▶ _WORK REQUIRED_
Transcribe all the material exactly. Leave every line as it is.

..........

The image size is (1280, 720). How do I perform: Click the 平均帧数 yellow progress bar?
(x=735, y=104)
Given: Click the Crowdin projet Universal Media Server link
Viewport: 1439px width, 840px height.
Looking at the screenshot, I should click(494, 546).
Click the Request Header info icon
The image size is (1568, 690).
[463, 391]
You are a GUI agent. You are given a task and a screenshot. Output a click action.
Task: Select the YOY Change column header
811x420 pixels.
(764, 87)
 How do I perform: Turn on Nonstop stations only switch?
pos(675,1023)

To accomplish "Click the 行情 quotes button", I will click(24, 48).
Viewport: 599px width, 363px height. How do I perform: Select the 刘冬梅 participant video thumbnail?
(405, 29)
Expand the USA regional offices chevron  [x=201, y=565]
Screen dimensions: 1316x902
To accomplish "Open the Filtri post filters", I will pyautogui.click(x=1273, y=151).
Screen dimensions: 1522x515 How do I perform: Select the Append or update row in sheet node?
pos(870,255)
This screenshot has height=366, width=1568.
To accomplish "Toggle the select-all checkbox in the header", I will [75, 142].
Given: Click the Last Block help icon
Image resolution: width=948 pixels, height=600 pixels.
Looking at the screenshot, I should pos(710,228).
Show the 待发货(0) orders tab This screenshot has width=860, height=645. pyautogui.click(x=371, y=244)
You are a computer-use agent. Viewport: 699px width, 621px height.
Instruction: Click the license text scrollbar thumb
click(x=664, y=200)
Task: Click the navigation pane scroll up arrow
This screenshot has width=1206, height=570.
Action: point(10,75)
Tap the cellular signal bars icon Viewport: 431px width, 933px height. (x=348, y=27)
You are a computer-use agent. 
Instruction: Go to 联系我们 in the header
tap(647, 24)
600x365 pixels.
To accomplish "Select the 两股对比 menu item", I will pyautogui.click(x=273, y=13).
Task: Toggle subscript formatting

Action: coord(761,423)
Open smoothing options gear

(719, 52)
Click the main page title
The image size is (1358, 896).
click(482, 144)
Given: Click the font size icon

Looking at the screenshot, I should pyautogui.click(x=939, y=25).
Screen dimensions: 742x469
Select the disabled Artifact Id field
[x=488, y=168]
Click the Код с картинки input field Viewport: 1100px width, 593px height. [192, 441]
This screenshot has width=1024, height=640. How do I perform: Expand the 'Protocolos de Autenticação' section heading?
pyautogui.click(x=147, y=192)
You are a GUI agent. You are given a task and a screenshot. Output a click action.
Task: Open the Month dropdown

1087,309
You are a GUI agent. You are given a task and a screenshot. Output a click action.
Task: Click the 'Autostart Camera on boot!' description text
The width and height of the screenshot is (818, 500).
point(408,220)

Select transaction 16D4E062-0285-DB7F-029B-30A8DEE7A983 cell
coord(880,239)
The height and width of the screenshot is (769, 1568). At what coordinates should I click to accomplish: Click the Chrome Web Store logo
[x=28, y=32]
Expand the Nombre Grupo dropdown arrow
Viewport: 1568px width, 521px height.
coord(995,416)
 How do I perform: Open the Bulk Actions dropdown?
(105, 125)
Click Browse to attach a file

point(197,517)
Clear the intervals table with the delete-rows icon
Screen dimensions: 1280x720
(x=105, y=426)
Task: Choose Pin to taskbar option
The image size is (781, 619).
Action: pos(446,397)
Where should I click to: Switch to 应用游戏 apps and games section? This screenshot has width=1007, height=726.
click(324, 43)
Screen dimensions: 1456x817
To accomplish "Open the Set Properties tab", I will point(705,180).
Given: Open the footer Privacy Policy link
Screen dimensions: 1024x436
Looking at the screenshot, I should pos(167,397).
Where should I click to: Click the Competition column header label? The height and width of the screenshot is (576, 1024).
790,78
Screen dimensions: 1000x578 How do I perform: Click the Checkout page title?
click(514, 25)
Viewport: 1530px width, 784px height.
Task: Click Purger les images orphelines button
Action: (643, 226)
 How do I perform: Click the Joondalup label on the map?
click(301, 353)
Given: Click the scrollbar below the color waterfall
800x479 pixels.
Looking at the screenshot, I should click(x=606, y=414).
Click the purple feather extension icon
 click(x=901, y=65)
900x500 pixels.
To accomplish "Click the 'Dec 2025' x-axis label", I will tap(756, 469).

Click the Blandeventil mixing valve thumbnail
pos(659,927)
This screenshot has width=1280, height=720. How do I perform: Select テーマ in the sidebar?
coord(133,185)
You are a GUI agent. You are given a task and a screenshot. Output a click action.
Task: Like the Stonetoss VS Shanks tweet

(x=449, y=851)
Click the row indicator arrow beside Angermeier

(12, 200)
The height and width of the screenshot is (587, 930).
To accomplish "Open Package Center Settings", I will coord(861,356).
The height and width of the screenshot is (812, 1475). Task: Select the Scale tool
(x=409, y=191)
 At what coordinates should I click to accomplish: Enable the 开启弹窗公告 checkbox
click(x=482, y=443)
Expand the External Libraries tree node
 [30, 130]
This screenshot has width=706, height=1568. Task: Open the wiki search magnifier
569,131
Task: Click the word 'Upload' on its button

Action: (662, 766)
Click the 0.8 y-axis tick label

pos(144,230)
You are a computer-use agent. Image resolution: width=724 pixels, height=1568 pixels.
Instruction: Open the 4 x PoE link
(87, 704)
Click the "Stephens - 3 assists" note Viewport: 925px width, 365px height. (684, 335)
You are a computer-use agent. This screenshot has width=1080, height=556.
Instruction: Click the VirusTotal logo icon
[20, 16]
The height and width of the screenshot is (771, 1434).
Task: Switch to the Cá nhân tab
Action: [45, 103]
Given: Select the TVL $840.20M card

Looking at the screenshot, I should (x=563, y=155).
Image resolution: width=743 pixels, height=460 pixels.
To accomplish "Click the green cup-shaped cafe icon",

..........

▶ _WRITTEN ANSWER_
The image size is (1280, 720). How do I perform: Click the 平均帧数 yellow progress bar?
(x=735, y=104)
Given: Click the Crowdin projet Universal Media Server link
Viewport: 1439px width, 840px height.
Looking at the screenshot, I should click(494, 546).
Click the Request Header info icon
The image size is (1568, 690).
[463, 391]
You are a GUI agent. You are given a task and a screenshot. Output a click action.
Task: Select the YOY Change column header
811x420 pixels.
(764, 87)
 How do I perform: Turn on Nonstop stations only switch?
pos(675,1023)

To accomplish "Click the 行情 quotes button", I will click(24, 48).
Viewport: 599px width, 363px height. How do I perform: Select the 刘冬梅 participant video thumbnail?
(405, 29)
Expand the USA regional offices chevron  [x=201, y=565]
Screen dimensions: 1316x902
To accomplish "Open the Filtri post filters", I will pyautogui.click(x=1273, y=151).
Screen dimensions: 1522x515 How do I perform: Select the Append or update row in sheet node?
pos(870,255)
This screenshot has height=366, width=1568.
To accomplish "Toggle the select-all checkbox in the header", I will [75, 142].
Given: Click the Last Block help icon
Image resolution: width=948 pixels, height=600 pixels.
Looking at the screenshot, I should pos(710,228).
Show the 待发货(0) orders tab This screenshot has width=860, height=645. pyautogui.click(x=371, y=244)
You are a computer-use agent. Viewport: 699px width, 621px height.
Instruction: Click the license text scrollbar thumb
click(x=664, y=200)
Task: Click the navigation pane scroll up arrow
This screenshot has width=1206, height=570.
Action: point(10,75)
Tap the cellular signal bars icon Viewport: 431px width, 933px height. (x=348, y=27)
You are a computer-use agent. 
Instruction: Go to 联系我们 in the header
tap(647, 24)
600x365 pixels.
To accomplish "Select the 两股对比 menu item", I will pyautogui.click(x=273, y=13).
Task: Toggle subscript formatting

Action: coord(761,423)
Open smoothing options gear

(719, 52)
Click the main page title
The image size is (1358, 896).
click(482, 144)
Given: Click the font size icon

Looking at the screenshot, I should pyautogui.click(x=939, y=25).
Screen dimensions: 742x469
Select the disabled Artifact Id field
[x=488, y=168]
Click the Код с картинки input field Viewport: 1100px width, 593px height. [192, 441]
This screenshot has width=1024, height=640. How do I perform: Expand the 'Protocolos de Autenticação' section heading?
pyautogui.click(x=147, y=192)
You are a GUI agent. You are given a task and a screenshot. Output a click action.
Task: Open the Month dropdown

1087,309
You are a GUI agent. You are given a task and a screenshot. Output a click action.
Task: Click the 'Autostart Camera on boot!' description text
The width and height of the screenshot is (818, 500).
point(408,220)

Select transaction 16D4E062-0285-DB7F-029B-30A8DEE7A983 cell
coord(880,239)
The height and width of the screenshot is (769, 1568). At what coordinates should I click to accomplish: Click the Chrome Web Store logo
[x=28, y=32]
Expand the Nombre Grupo dropdown arrow
Viewport: 1568px width, 521px height.
coord(995,416)
 How do I perform: Open the Bulk Actions dropdown?
(105, 125)
Click Browse to attach a file

point(197,517)
Clear the intervals table with the delete-rows icon
Screen dimensions: 1280x720
(x=105, y=426)
Task: Choose Pin to taskbar option
The image size is (781, 619).
Action: pos(446,397)
Where should I click to: Switch to 应用游戏 apps and games section? This screenshot has width=1007, height=726.
click(324, 43)
Screen dimensions: 1456x817
To accomplish "Open the Set Properties tab", I will point(705,180).
Given: Open the footer Privacy Policy link
Screen dimensions: 1024x436
Looking at the screenshot, I should pos(167,397).
Where should I click to: Click the Competition column header label? The height and width of the screenshot is (576, 1024).
790,78
Screen dimensions: 1000x578 How do I perform: Click the Checkout page title?
click(514, 25)
Viewport: 1530px width, 784px height.
Task: Click Purger les images orphelines button
Action: (643, 226)
 How do I perform: Click the Joondalup label on the map?
click(301, 353)
Given: Click the scrollbar below the color waterfall
800x479 pixels.
Looking at the screenshot, I should click(x=606, y=414).
Click the purple feather extension icon
 click(x=901, y=65)
900x500 pixels.
To accomplish "Click the 'Dec 2025' x-axis label", I will tap(756, 469).

Click the Blandeventil mixing valve thumbnail
pos(659,927)
This screenshot has width=1280, height=720. How do I perform: Select テーマ in the sidebar?
coord(133,185)
You are a GUI agent. You are given a task and a screenshot. Output a click action.
Task: Like the Stonetoss VS Shanks tweet

(x=449, y=851)
Click the row indicator arrow beside Angermeier

(12, 200)
The height and width of the screenshot is (587, 930).
To accomplish "Open Package Center Settings", I will coord(861,356).
The height and width of the screenshot is (812, 1475). Task: Select the Scale tool
(x=409, y=191)
 At what coordinates should I click to accomplish: Enable the 开启弹窗公告 checkbox
click(x=482, y=443)
Expand the External Libraries tree node
 [30, 130]
This screenshot has width=706, height=1568. Task: Open the wiki search magnifier
569,131
Task: Click the word 'Upload' on its button

Action: (662, 766)
Click the 0.8 y-axis tick label

pos(144,230)
You are a computer-use agent. Image resolution: width=724 pixels, height=1568 pixels.
Instruction: Open the 4 x PoE link
(87, 704)
Click the "Stephens - 3 assists" note Viewport: 925px width, 365px height. (684, 335)
You are a computer-use agent. This screenshot has width=1080, height=556.
Instruction: Click the VirusTotal logo icon
[20, 16]
The height and width of the screenshot is (771, 1434).
Task: Switch to the Cá nhân tab
Action: [45, 103]
Given: Select the TVL $840.20M card

Looking at the screenshot, I should (x=563, y=155).
Image resolution: width=743 pixels, height=460 pixels.
To accomplish "Click the green cup-shaped cafe icon",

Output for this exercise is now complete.